Closing the door on opening the books
New York state tax officials last week closed a loophole that could have revealed the identities of rich buyers who use shell companies to purchase luxury condominiums in New York City.
The loophole was the result of a law passed in September that targeted nearby Rockland County where homeowners suspected neighbors were using LLCs to illegally subdivide homes. Real estate industry insiders feared it could be interpreted to force anonymous condo purchasers in New York City, such as celebrities and the ultra-rich, to disclose their names and addresses.
The state Department of Taxation and Finance issued guidance clarifying that the law was intended to “apply to sales of a residential building with 1 to 4 dwellings, not the sale of individual condo units[.]” Read more from Curbed.
The guidance stands in contrast to a bill recently passed by the U.S. House of Representatives in October. The Corporate Transparency Act would require corporations and LLCs to reveal their ultimate beneficial owners to the federal government. It awaits a vote in the Senate.
In other steps taken by the federal government to increase transparency in the industry, the Financial Crimes Enforcement Network announced an extension of its investigation into whether wealthy foreign buyers are using shell companies to buy luxury real estate in all-cash deals. FinCEN’s initial investigation began nearly four years ago and focused on high-end deals in Manhattan and Miami. It has since expanded to include 12 U.S. cities.
Luxury goods and the Fifth Anti-Money Laundering Directive
A recent report by Transparency International highlighted how criminals use the U.K. to invest corrupt wealth into luxury property, yachts, jets and art, to the tune of at least £17.6 million over the last 30 years.

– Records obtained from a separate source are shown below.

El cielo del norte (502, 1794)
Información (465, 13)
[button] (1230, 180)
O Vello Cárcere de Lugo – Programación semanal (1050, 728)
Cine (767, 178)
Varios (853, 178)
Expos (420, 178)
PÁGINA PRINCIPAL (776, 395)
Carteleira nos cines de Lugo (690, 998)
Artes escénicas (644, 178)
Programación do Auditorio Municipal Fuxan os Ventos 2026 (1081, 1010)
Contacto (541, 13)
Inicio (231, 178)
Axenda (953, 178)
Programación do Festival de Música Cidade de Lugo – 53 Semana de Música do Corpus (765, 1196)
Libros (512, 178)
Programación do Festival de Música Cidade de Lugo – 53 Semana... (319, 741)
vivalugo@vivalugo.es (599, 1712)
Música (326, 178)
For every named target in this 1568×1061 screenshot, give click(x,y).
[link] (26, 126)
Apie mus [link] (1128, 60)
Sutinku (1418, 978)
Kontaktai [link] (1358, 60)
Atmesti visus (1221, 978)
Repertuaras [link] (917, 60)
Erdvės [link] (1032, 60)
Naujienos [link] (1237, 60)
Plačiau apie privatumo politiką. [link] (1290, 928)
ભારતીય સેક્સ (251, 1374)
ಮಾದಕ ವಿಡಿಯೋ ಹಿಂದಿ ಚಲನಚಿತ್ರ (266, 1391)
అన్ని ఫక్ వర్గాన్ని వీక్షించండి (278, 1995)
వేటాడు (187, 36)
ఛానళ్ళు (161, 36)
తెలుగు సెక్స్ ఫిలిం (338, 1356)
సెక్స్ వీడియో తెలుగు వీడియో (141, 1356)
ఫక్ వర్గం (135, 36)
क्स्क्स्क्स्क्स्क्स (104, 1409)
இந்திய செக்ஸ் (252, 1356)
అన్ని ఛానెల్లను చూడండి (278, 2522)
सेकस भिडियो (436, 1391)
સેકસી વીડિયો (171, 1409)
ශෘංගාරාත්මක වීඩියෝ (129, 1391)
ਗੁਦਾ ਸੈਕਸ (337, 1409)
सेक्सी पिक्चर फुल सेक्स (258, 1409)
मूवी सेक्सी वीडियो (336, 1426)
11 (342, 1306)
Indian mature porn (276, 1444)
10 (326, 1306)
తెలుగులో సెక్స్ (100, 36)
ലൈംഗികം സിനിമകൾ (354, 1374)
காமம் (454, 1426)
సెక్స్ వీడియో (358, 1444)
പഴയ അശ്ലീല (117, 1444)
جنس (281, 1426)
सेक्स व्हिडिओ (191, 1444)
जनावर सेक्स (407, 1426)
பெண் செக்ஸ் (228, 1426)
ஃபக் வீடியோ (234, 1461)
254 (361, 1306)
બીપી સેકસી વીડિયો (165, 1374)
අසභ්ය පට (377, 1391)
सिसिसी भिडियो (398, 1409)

As a result, the scope of regulations over the luxury goods market under the Fifth Anti-Money Laundering Directive (5MLD) has been expanded. Art intermediaries must comply with Money Laundering Regulations 2017 for transactions of €10,000 for all forms of payments, not just cash.
In addition, customers paying for goods with pre-paid cards must be subjected to identity checks for transactions over €150 made directly in a shop or €50 or above made online, and enhanced due diligence measures are required for transactions involving high-risk countries such as Iran.
FinCEN designates Iran as ‘primary money laundering concern’
The U.S. Financial Crimes Enforcement Network (FinCEN) recently issued a final rule designating Iran as a primary money laundering concern pursuant to Section 311 of the USA PATRIOT Act.
The ruling requires financial institutions in the U.S. to implement safeguards that will prevent the use of correspondent bank accounts on behalf of Iranian FI’s and prohibits the processing of transactions involving Iranian banks.
The U.S. government accused Iran of using humanitarian trade to evade sanctions in order to launder money and facilitate terrorism abroad. It therefore created a mechanism to provide transparency by requiring FI’s to conduct enhanced due diligence “to mitigate the higher risks associated with transactions involving Iran,” according to a Treasury Department release.